Now, we have to create a map of uniquely identifiable IDs in the form of a table that shows which student is taking what subjects:

Student_ID

Subject_ID

1

1

1

2

2

2

2

3

3

1

In the preceding data model, we do not have to worry about data inconsistencies. This allows us to manipulate the data easily, and allows insertions and deletions of data without having to worry about artifacts. However, a problem arises when reading the data. If you want to know the name of the student who is taking Math, the SQL query will be as follows:

SELECT a.Name from STUDENTS a JOIN STU_SUB_MAP b ON a.student_id=b.student_id JOIN SUBJECTS c ON c.Subject_id = b.Subject_id where c.subject_name='Math'

The result of the query will look like the following table:

Name

John

Smith

Even though we have got the correct result from the database, the problem lies in the amount of work the database needs to do to get this result. It has to join three different tables, read the data, and display the results. The JOIN operation is a relatively expensive operation, which can be mitigated to some extent by using indexes. However, as the table size increases, the amount of time the database takes to compute also increases.

Though normalization gives us highly structured tables with the utmost consistency, sometimes we need to keep the data in a denormalized format. This is usually necessary in scenarios where performance takes precedence over structure. A denormalized structure is more beneficial if your application has much more reads than writes.

- - - -

» WHAT TO WORK ON
In the passage on database normalization and join costs, copy the stretch from "Though normalization gives" through "reads than writes.".

» DATASET CONTENT

- - - -

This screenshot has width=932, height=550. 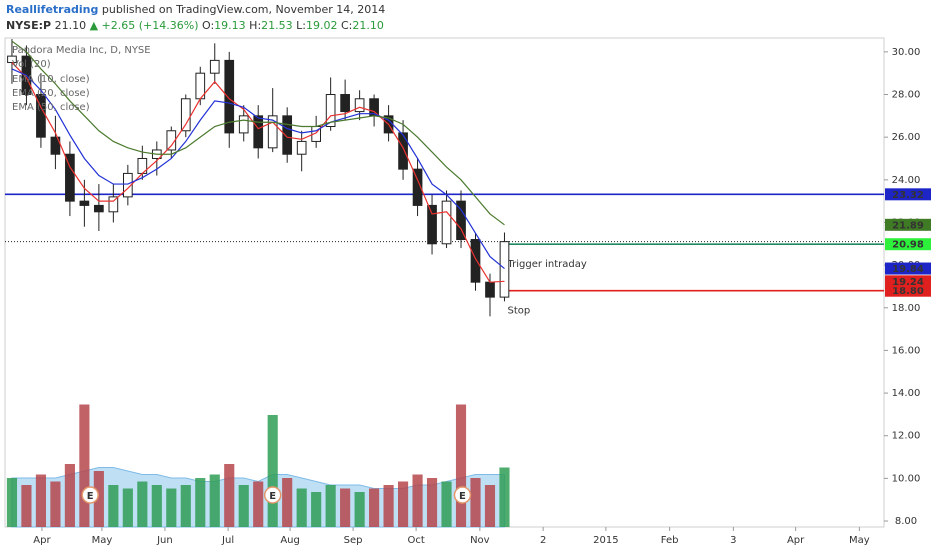 What do you see at coordinates (908, 246) in the screenshot?
I see `price-label: 20.98` at bounding box center [908, 246].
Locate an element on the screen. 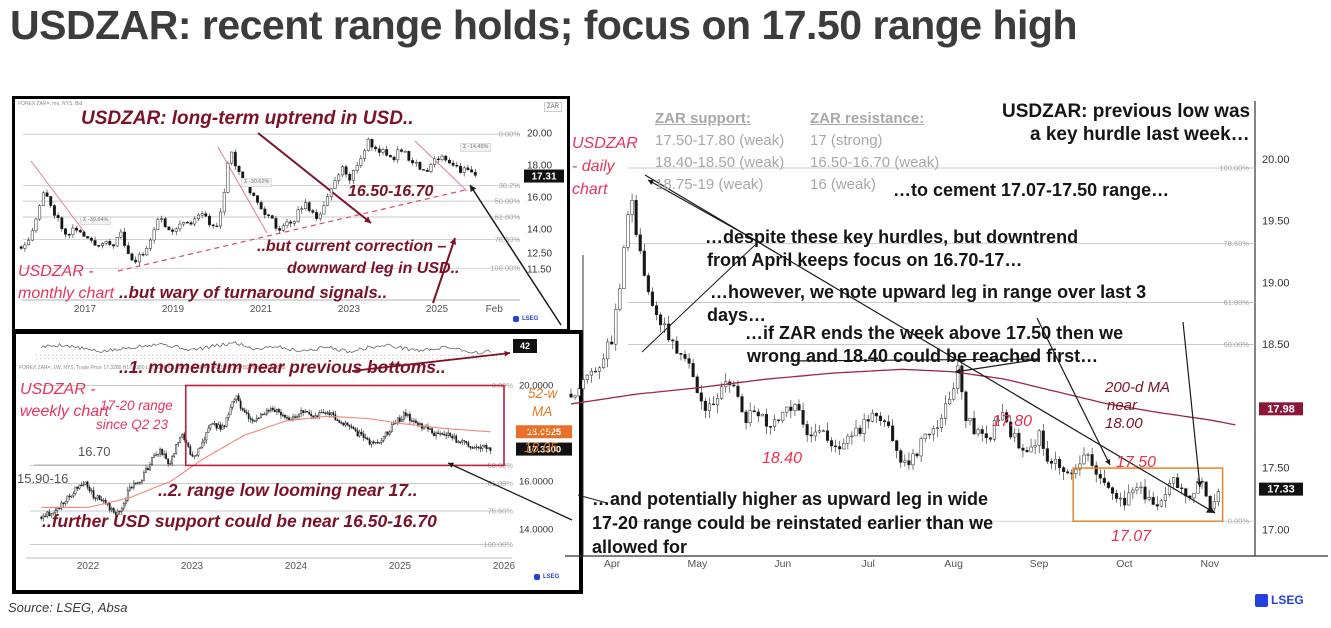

- - - -

» ANSWER BOX
Though normalization gives us highly structured tables with the utmost consistency, sometimes we need to keep the data in a denormalized format. This is usually necessary in scenarios where performance takes precedence over structure. A denormalized structure is more beneficial if your application has much more reads than writes.